Disorders of parathyroid gland Hyperparathyroidism Hypoparathyroidism
Excessive secretion of parathyroid hormone is seen in two forms: Primary hyperparathyroidism is the result of parathyroid gland disease, most commonly due to a parathyroid tumor (adenoma) which secretes the hormone without proper regulation. Common manifestations of this disorder are chronic elevations of blood calcium concentration (hypercalcemia), kidney stones and decalcification of bone. Secondary hyperparathyroidism is the situation where disease outside of the parathyroid gland leads to excessive secretion of parathyroid hormone. A common cause of this disorder is kidney disease - if the kidneys are unable to reabsorb calcium, blood calcium levels will fall, stimulating continual secretion of parathyroid hormone to maintain normal calcium levels in blood. Secondary hyperparathyroidism can also result from inadequate nutrition - for example, diets that are deficient in calcium or vitamin D, or which contain excessive phosphorus (e.g. all meat diets for carnivores). A prominent effect of secondary hyperparathyroidism is decalcification of bone, leading to pathologic fractures or "rubber bones".

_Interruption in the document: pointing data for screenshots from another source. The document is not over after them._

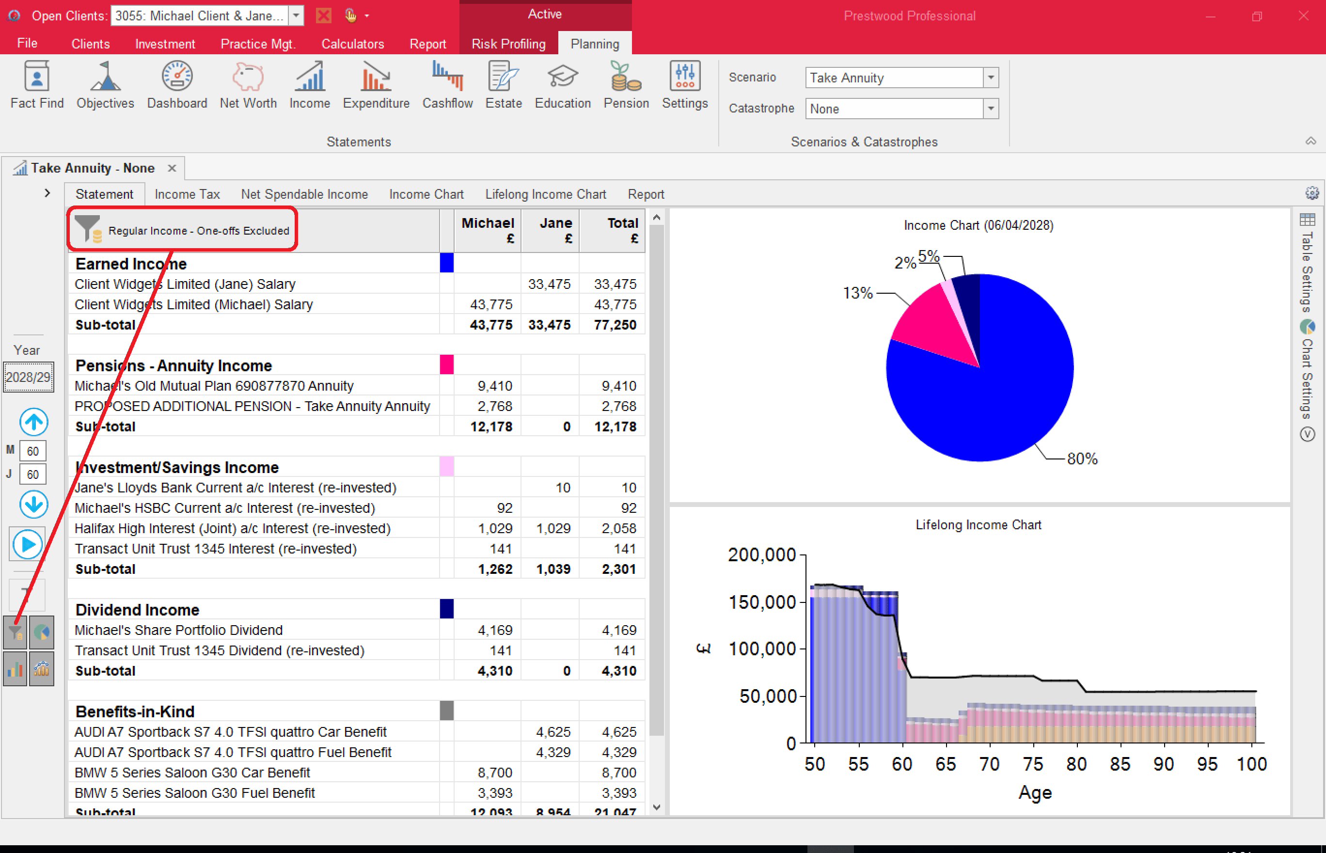The image size is (1326, 853).
Task: Switch to Lifelong Income Chart tab
Action: 543,194
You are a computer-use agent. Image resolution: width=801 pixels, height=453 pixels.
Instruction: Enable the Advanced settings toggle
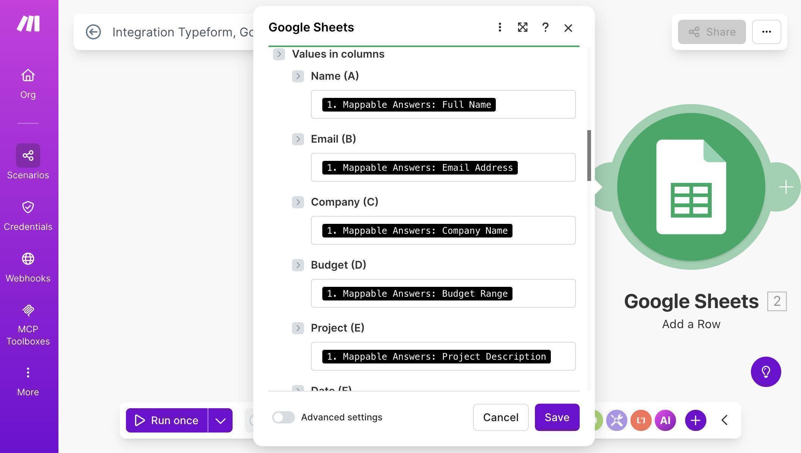pos(283,417)
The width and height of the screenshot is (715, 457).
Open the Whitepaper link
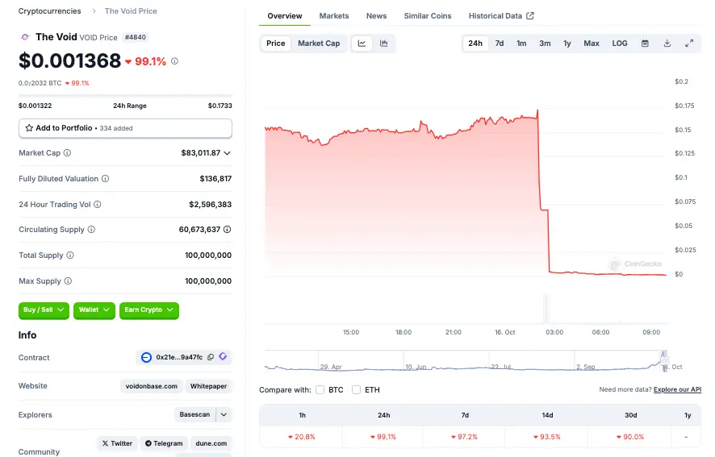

Hyperparathyroidism, continued There is no doubt that chronic secretion or continuous infusion of parathyroid hormone leads to decalcification of bone and loss of bone mass. However, in certain situations, treatment with parathyroid hormone can actually stimulate an increase in bone mass and bone strength. This seemingly paradoxical effect occurs when the hormone is administered in pulses (e.g. by once daily injection), and such treatment appears to be an effective therapy for diseases such as osteoporosis.
Hypoparathyroidism Inadequate production of parathyroid hormone - hypoparathyroidism - typically results in decreased concentrations of calcium and increased concentrations of phosphorus in blood. Common causes of this disorder include surgical removal of the parathyroid glands and disease processes that lead to destruction of parathyroid glands. The resulting hypocalcemia often leads to tetany and convulsions, and can be acutely life-threatening. Treatment focuses on restoring normal blood calcium concentrations by calcium infusions, oral calcium supplements and vitamin D therapy.
Tetany Causes: Hypocalcemia due to e.g. vit D deficiency, hypoparathyroidism, etc.. Manifestations: Manifest tetany: –Occurs when plasma calcium <7mg/dl –Convulsions, laryngeal spasm. Latent Tetany: –Occurs when plasma calcium <9-7mg/dl –Chovestek’s sign –Trousseaus' sign. –Hyperreflexia.